Tuesday, December 6, 2011

The fuss over Veena Malik's 'nude' FHM cover




BY:Nosheen Iqbal

Did she? Didn't she? Does it make the slightest bit of difference at this point? At the time of writing, Veena Malik, the Pakistani actress, model and reality TV star, is suing Indian FHM for £1.2m. She claims the lads' mag doctored a photoshoot to make her appear naked on their December cover. Save for a crude "ISI" tattoo slapped across her arm – an audacious (and, well, pretty funny) two fingers up to Pakistan's notorious intelligence services, complete with a strapline suggesting the agency has a "hand in the end of the world" – the image shows Malik completely bare, with only a careful pose keeping her nipples and pubes from actual view. Editor Kabeer Sharma insists the photo is real, hasn't been "morphed" (Malik's words), and that FHM has the video evidence to prove it. The response of Malik's lawyers? Their client never agreed to or partook in a fully nude shoot; she'd worn a thong and later on, an ammunition belt. Well, quite.

Irrespective of whether the bum floss did or didn't exist, Malik is astute enough to have anticipated the inevitable ruckus her allegedly "nearly nude" photos have provoked. No stranger to the wrath of Pakistan's conservative, religious right, she was vilified earlier in the year for her appearance on Bigg Boss, the Indian Big Brother. Her crime? According to Mufti Abdul Qavi, whom she memorably slaughtered on a live TV debate, she shamed all Pakistan and Islam by dint of appearing on the show at all. As Malik passionately pointed out, national disgrace has little do with a female entertainer appearing on TV. "What about the politicians? What of the corruption, robbery, murder and terrorism committed in the name of Islam?" she asked. "Why are you picking on Veena Malik? Because she's a girl? Because she's a soft target?" Yes, and sadly as the case proved, yes.
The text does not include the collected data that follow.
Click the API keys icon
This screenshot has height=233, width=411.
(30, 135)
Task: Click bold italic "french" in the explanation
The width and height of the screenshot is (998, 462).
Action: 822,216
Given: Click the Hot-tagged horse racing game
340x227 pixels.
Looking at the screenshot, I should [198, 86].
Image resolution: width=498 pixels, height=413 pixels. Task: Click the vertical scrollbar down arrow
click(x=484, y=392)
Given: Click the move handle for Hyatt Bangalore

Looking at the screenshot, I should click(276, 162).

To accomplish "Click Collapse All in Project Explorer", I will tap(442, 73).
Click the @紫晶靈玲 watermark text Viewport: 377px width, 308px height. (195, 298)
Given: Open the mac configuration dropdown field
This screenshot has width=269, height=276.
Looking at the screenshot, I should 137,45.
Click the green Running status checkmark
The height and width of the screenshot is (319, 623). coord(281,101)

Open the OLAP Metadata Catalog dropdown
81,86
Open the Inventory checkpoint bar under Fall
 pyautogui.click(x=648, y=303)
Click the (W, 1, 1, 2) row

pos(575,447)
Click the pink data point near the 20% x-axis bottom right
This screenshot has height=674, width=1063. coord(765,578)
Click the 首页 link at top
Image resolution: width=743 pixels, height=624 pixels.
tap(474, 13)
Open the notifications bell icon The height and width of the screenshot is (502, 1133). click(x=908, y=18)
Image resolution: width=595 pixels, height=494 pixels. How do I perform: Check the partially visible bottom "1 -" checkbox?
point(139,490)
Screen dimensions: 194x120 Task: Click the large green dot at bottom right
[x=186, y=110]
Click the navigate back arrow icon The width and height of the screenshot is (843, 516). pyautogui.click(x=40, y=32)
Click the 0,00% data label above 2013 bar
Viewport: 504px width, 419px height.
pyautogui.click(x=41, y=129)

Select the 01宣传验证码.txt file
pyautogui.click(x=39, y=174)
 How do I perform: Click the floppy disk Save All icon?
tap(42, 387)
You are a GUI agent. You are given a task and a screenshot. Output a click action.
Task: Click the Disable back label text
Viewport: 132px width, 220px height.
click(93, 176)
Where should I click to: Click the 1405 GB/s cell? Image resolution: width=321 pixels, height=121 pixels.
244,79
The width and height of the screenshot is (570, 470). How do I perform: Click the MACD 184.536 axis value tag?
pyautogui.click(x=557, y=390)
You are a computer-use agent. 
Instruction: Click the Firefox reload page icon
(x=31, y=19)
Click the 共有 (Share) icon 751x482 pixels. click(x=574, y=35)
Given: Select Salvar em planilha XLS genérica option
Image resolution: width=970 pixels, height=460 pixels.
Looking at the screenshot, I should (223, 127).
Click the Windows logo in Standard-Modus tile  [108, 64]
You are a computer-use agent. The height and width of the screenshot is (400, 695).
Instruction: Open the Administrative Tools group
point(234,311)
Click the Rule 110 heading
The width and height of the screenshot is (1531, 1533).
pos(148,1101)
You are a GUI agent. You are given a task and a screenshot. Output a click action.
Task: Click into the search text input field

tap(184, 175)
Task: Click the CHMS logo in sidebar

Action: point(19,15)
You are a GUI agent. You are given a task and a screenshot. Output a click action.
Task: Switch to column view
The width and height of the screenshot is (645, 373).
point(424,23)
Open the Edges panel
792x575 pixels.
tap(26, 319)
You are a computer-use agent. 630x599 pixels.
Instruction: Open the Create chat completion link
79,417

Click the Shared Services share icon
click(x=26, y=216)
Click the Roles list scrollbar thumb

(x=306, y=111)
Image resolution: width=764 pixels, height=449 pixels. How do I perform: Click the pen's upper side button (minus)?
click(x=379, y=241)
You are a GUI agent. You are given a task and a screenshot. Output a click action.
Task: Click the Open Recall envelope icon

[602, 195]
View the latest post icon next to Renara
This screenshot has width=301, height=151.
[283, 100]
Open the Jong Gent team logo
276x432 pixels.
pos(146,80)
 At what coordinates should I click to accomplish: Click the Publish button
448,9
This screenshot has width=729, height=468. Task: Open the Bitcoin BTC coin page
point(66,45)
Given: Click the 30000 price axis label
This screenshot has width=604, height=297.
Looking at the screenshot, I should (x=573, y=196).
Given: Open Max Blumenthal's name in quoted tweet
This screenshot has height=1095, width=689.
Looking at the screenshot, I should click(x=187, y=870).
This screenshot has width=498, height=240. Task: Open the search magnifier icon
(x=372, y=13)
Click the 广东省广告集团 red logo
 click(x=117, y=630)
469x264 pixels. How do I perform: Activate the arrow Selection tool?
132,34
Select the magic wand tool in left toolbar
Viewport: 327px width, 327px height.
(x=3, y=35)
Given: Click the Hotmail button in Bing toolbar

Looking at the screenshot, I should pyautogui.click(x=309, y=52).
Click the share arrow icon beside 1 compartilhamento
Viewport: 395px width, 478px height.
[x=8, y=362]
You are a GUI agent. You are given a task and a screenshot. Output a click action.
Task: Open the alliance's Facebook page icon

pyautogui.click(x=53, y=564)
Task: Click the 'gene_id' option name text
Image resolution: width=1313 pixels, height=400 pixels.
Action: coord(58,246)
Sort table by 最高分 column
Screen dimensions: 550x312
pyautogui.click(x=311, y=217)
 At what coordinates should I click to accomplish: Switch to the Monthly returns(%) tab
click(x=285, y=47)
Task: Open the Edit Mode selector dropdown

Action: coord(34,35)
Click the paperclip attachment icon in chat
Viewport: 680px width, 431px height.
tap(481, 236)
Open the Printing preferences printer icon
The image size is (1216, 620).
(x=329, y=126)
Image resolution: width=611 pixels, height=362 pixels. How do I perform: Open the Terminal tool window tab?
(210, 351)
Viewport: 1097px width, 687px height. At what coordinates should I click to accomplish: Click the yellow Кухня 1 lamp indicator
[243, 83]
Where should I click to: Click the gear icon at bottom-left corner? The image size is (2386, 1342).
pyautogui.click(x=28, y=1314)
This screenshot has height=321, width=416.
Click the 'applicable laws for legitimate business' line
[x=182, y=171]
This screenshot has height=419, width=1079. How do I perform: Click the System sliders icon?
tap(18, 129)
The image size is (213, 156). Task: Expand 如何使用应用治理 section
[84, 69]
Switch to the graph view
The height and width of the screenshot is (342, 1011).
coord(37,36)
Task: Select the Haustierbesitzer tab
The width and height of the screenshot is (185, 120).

For all its unsubtle attention-seeking, though, you've got to admire Malik's chutzpah on that cover. As perverse as it seems for her to risk her life for a pay cheque, make no mistake: hers is also a subversively political position. Already in receipt of death threats, there are now predictably angry calls for Malik to be stripped (sorry) of her Pakistani nationality for betraying her country, embarrassing dishonourment – which, if you believe her critics – rests entirely, fatuously, on female sexuality.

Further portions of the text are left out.